Last updated on 2024-11-19 | Edit this page

Overview

Questions

  • How do I add the raw data to my publication package?

Objectives

  • Add the raw data files to your publication package
  • Apply best practices for file and variable names and file formats
Provide the most direct registration of behaviour or reactions of participants. Think of unfiltered export files of surveys, EEG measurements, recordings or transcripts. If needed, include all de-identification steps taken
Infographic snippet: Provide the most direct registration of behaviour or reactions of participants. Think of unfiltered export files of surveys, EEG measurements, recordings or transcripts. If needed, include all de-identification steps taken

Steps to take

  • According to the instructions in the Guideline for the archiving of academic research for Faculties of Behavioural and Social Sciences in the Netherlands (p.8) you should provide:
    • The raw data files, which are “the unedited data that are collected within the framework of a research project (…) providing the most direct registration of the behaviour or reactions of test subjects/respondents”. Examples given:
      • Registrations derived from experimental research (e.g., unfiltered export file of an online survey or raw time series for an EEG measurement, e-dat files for an E-Prime behaviour experiment)
      • Survey data from questionnaires completed within the framework of research (including longitudinal research), collected by the researcher themselves or by an external fieldwork organization
      • (Transcripts of) video material collected within the framework of qualitative research (open interviews, observations)
      • Notes taken within the framework of qualitative research or research using source or media material
    • In case you de-identified the data, you also need to include documentation of the steps taken to de-identify the data.
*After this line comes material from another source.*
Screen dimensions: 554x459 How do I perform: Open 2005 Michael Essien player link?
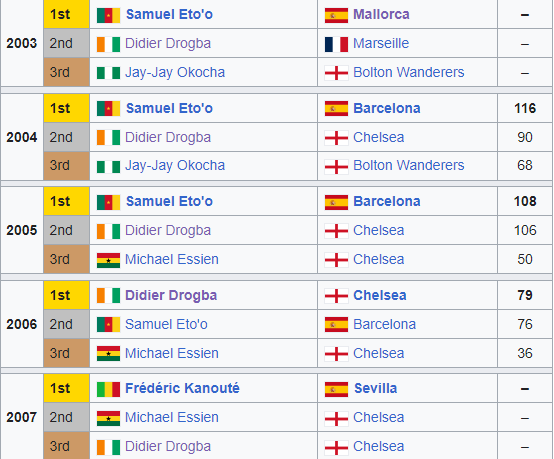(172, 259)
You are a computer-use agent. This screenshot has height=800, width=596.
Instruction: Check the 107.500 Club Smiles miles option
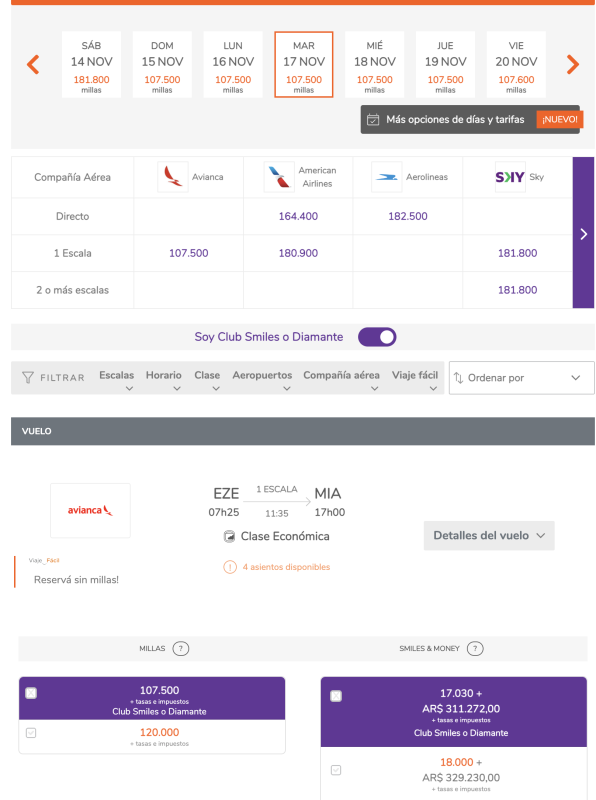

Note that only personal data such as contact details or other variables not needed for the actual research should be removed for de-identification. All personal data that is part of the research data should be retained in the publication package for archiving (later you should of course remove identifiers before publication of the data in a public repository).
  • If the raw data files have been accessibly stored in an external data repository (such as a DANS Data Station), making reference to the files in this archive will suffice.
  • Make sure all files are saved in a sustainable file format such as .csv, and that the files and variables are properly named) and clearly described. Save the files in the data folder.

Example file

See the safi_raw.csv file in the data folder from the EUR publication package example repository on Zenodo:

Raw data from the EUR publication package example
Figure: Raw data from the EUR publication package example

Data exercise

Share a (de-identified) copy of your raw data file with a colleague or with your neighbor during the workshop.

  • Can they open the file without the need for any specialized software?

  • Is it clear to them what all the variables are?

    • If not, is there another file, such as a codebook or README in which the variable names are clearly explained?
  • Which improvements do they suggest to make the data file as clear as possible?